Over the course of the study period, 14,357 individuals underwent diagnostic testing for malaria with either a RDT (9,807) or microscopy (4,550). The proportion of patients with parasite-based diagnoses more than tripled to 34 % after the introduction of RDTs. RDTs largely replaced microscopy as the diagnostic method of choice. Compared to patients admitted during the pre-RDT period, patients admitted to the health centre with malaria in the post-RDT period had significantly reduced odds of being referred to another health centre (AOR = 0.49, P = 0.038), receiving antibiotics (AOR = 0.42, P < 0.001), and a significantly shorter mean length of stay (β = −0.32 days, 95 %CI −0.52 to −0.13).

Conclusions

This study is one of the few to demonstrate significant improvement in clinical outcomes and process measures following the introduction of RDTs for the diagnosis of malaria at a rural health facility in Uganda. The results show a reduction in referrals and shorter mean inpatient LOS even as antibiotics were prescribed less frequently. This change greatly increased laboratory throughput and the resultant proportion of patients receiving a parasite-based diagnosis.

Keywords

Malaria Rapid diagnostic tests Outcomes Case management Antibiotics

Background

Since 2010, the World Health Organization (WHO) has recommended that all suspected malaria cases receive a parasitological diagnosis, either by microscopy or a rapid diagnostic test (RDT), prior to treatment with artemisinin-based combination therapy (ACT) [1]. Light microscopy is the traditional reference standard for the diagnosis of malaria [1]. However, the vast majority of malaria episodes occur in rural areas of sub-Saharan Africa, where microscopy is often unavailable and shortages of trained personnel further limit its use as a valid diagnostic method [210]. Immunochromatographic RDTs are low-cost, simple tools for the diagnosis of malaria. In contrast to microscopy, RDTs require minimal infrastructure, can by used by non-professional healthcare staff, and provide a timely result [11].

A recent Cochrane Review of clinical trials evaluating RDTs for the management of patients with fever found substantial reductions in anti-malarial prescriptions when health workers adhered to treatment protocols based on test results [12]. However, the included studies demonstrated significant heterogeneity in clinical outcomes, both across and within a variety of study settings. The authors concluded that while the introduction of RDTs did not clearly improve health outcomes, adherence to the test result did not seem to result in worse outcomes than presumptive treatment strategies.
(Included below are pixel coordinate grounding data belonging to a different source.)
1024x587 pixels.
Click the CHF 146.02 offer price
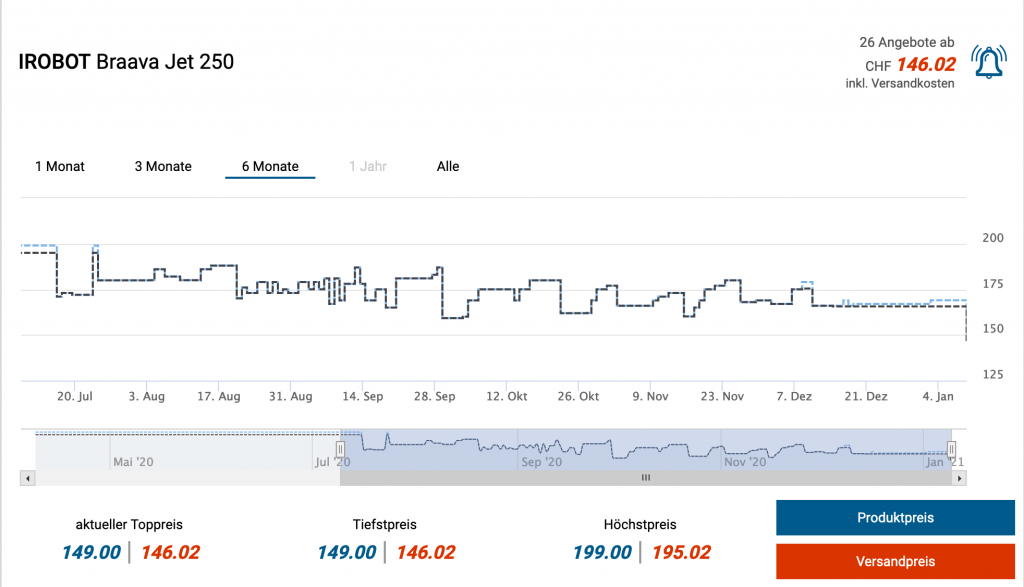click(925, 65)

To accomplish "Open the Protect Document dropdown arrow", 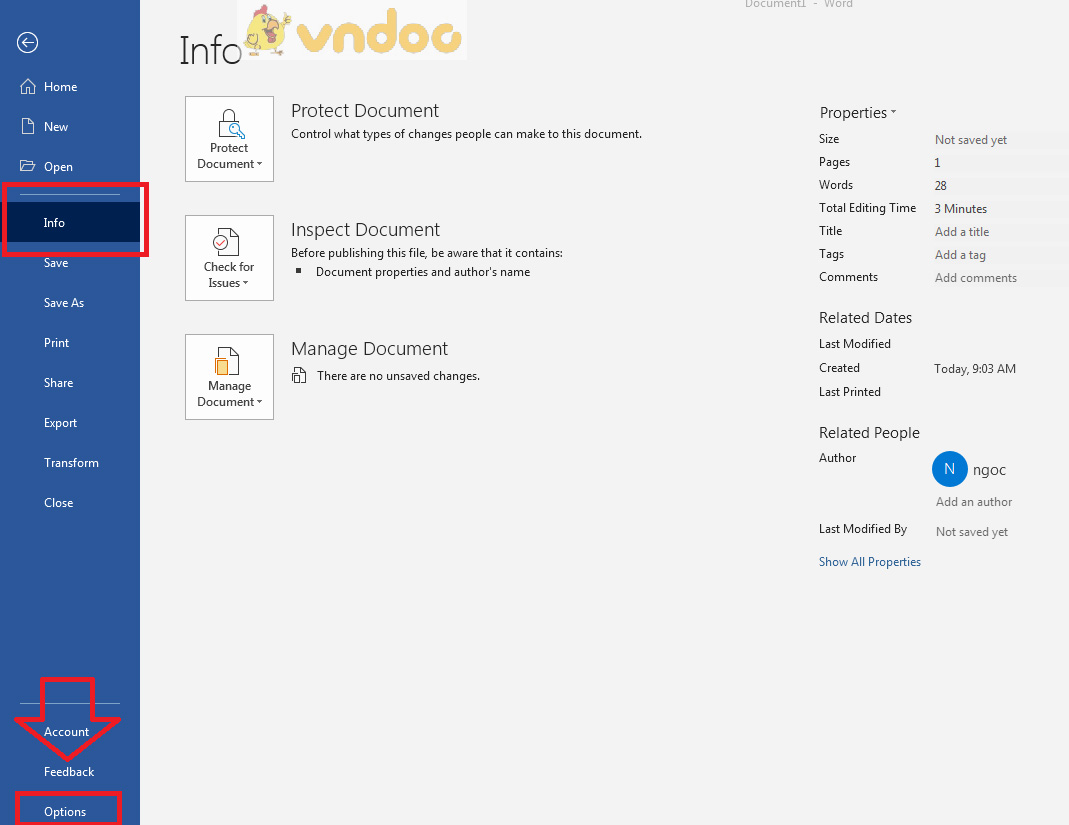I will click(x=259, y=165).
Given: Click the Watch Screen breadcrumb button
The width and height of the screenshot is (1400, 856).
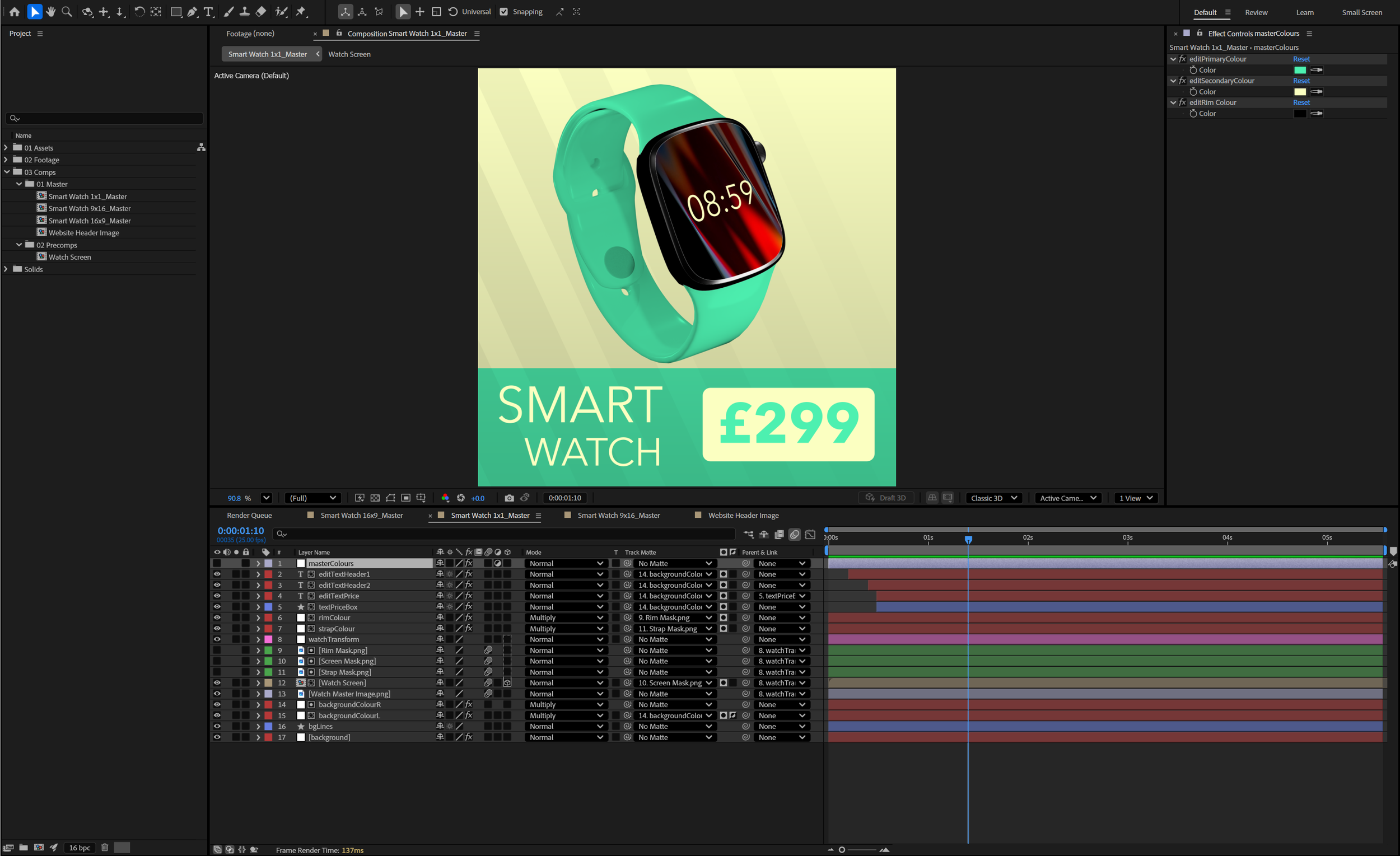Looking at the screenshot, I should click(x=349, y=54).
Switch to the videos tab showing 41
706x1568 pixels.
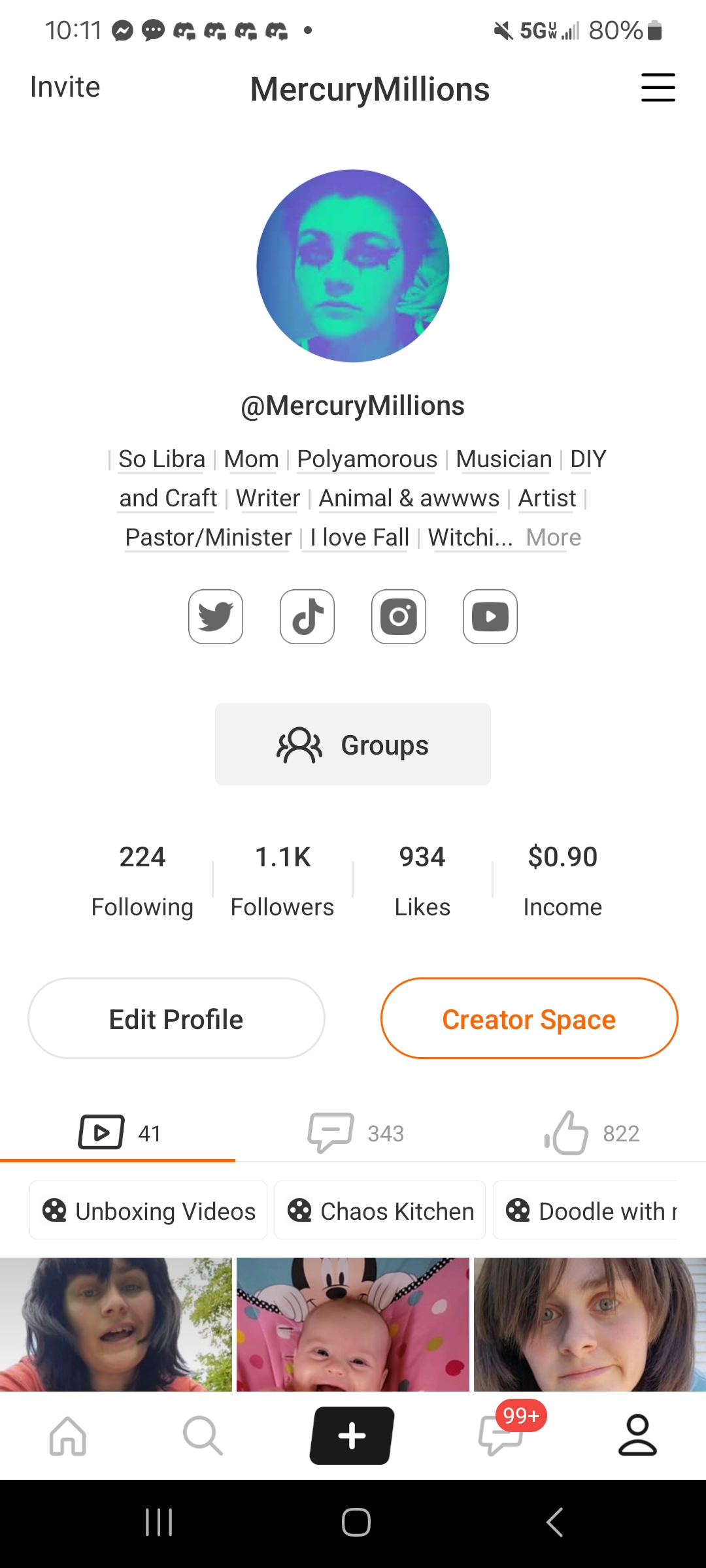point(118,1133)
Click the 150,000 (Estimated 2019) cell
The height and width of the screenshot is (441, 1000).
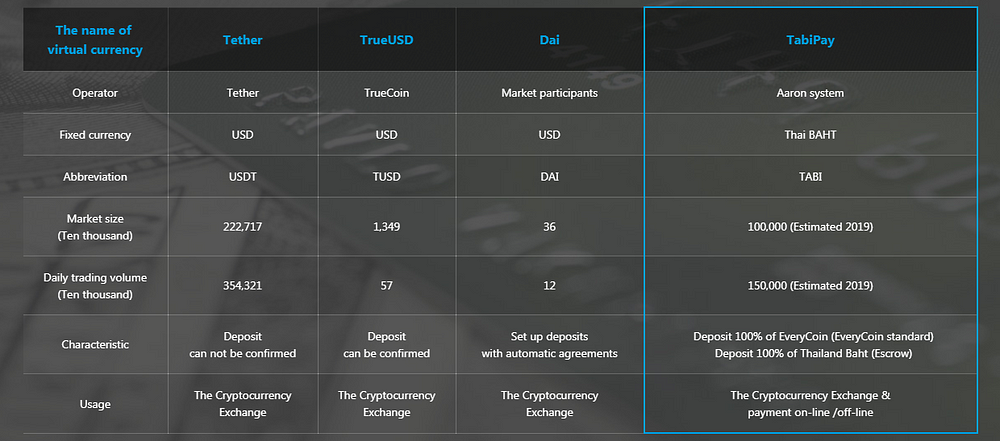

Few studies have reported on the impact of RDTs on health systems outside research settings, leading some to suggest that the existing evidence is insufficient to abandon other diagnostic modalities [13]. The study team attempted to address this knowledge gap through a retrospective investigation of clinical data before and after implementation of routine RDT availability at a peripheral health centre in rural Uganda. The working hypothesis was that the implementation of RDTs would increase the proportion of patients with a parasite-based diagnosis of malaria compared to microscopy alone, leading to more accurate and timely clinical case management and improved resource stewardship.

Methods

Study site

The Bugoye Level III Health Centre (BHC), in the Kasese District of Western Uganda (0° 18′ North, 30° 5′ East) functions as the referral centre for the Bugoye sub-county, serving a rural population of approximately 50,000 residents. The health centre is staffed by clinical officers, nurses, midwives, and laboratory technicians from the Ugandan Ministry of Health. The health centre is composed of an outpatient clinic that attends to approximately 60 patients per day, a 20-bed inpatient ward and a 10-bed maternity ward. A limited formulary of intravenous fluids, antibiotics, and anti-malarials, including oral artemether-lumafantrine and intravenous quinine, is available. The health centre houses a small laboratory with staff trained to perform light microscopy, as well other basic tests, such as hemoglobin estimation and rapid-HIV tests. The climate in Bugoye permits stable, year-round malaria transmission, with test positivity rates that can reach upwards of 50 % (unpublished data). RDTs were first introduced at BHC in the summer of 2011, although monthly supplies were initially highly variable.

Study design

The study was a retrospective interrupted time series, comparing rates of malaria diagnosis, treatment, and resource utilization before and after introduction of RDT.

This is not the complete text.